In light of Martin Luther King Jr.’s birthday today, we continue conversations on the reality of racial injustice and our dream for equality for all of God’s people.

During Doubts and Stouts the last two months, we have been discussing Nathan Rutstein’s book Healing Racism in America: A Prescription for the Disease. Rutstein claims that racial injustice is a disease that all of us suffer from and that healing starts with each of us acknowledging our part in the problem.

Hear from a few of our members:

“[The] conversation surrounding the topic of racial injustice and faith was invigorating. The topics were difficult to deconstruct and had many conceptual layers. However, it was a challenge that was worth fully embracing. The most powerful part of the conversation was how socially aware we were in how our faith is intertwined with racism that occurs all around us. Not one person assumed to know the answer, not one person claimed to not be part of systemic racial injustice in our nation, but everyone was willing to accept that their notions of racism could be altered at any moment.”  – Julio

“The looming question for us was how can we as Christians be a part of the healing? Conversations are important and good for us to draw near to our neighbor, gain understanding and insight into our own behaviors and actions, but conversations will not solve the problem in and of themselves. There needs to be change in behavior. Change in action. Change in systems as well as in our hearts.” – Dawn

“We know from scripture: ‘There is no longer Jew or Greek, there is no longer slave or free, there is no longer male and female; for all of you are one in Christ Jesus.'” (Galatians 3:28) The gospel is beyond the barriers of racism.

“The multiple perspectives in our conversation led to people reflecting in their own actions and beliefs about racism more deeply.

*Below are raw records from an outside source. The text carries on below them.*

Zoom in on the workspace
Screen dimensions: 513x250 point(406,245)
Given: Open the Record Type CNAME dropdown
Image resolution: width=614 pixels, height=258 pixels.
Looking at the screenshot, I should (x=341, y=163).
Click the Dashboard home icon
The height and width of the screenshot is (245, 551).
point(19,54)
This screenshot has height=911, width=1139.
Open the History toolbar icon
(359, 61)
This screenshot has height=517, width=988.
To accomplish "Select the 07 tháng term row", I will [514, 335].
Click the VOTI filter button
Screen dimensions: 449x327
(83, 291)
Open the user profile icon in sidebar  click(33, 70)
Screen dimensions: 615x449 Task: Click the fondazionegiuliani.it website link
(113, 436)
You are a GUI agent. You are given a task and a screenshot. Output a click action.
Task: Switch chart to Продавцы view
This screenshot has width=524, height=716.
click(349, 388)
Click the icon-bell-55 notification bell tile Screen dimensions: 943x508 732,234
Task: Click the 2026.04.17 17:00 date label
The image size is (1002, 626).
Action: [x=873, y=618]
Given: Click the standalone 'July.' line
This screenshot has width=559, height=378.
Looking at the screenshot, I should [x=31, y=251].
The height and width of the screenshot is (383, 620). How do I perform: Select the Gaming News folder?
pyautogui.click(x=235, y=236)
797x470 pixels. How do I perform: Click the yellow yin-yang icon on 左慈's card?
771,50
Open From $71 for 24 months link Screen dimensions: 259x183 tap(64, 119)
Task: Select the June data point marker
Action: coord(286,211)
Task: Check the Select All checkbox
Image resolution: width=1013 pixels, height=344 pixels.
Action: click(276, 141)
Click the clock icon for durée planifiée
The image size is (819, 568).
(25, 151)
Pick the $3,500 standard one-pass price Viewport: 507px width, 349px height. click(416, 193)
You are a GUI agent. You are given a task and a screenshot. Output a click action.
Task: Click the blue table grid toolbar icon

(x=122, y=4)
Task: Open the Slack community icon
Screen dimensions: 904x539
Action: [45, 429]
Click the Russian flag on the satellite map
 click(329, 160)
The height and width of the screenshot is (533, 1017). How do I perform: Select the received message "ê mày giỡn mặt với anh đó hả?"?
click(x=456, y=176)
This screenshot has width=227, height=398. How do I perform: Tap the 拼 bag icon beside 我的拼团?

This seemed to lead people to embrace the discomfort that comes with such heavy ideas and using that discomfort to grow closer to God. Specifically, the discomfort helped us try to find genuine solutions that can provide God’s work in our local communities. We could not simply accept that because we are part of a church that we were doing enough to counter racial injustice. In fact, we were aware that some aspects of Christianity have played a part in perpetuating racial injustice. Therefore, this humility and unassuming demeanor of our group really paved the way for constructive conversations about our own community. We left the conversation with more questions than answers, but that only helps us seek more justice with the presence of God and scripture in mind.” – Julio


Justice is an important part of the gospel. Join us in our conversation and in our prayers this day for racial justice in America and in the world.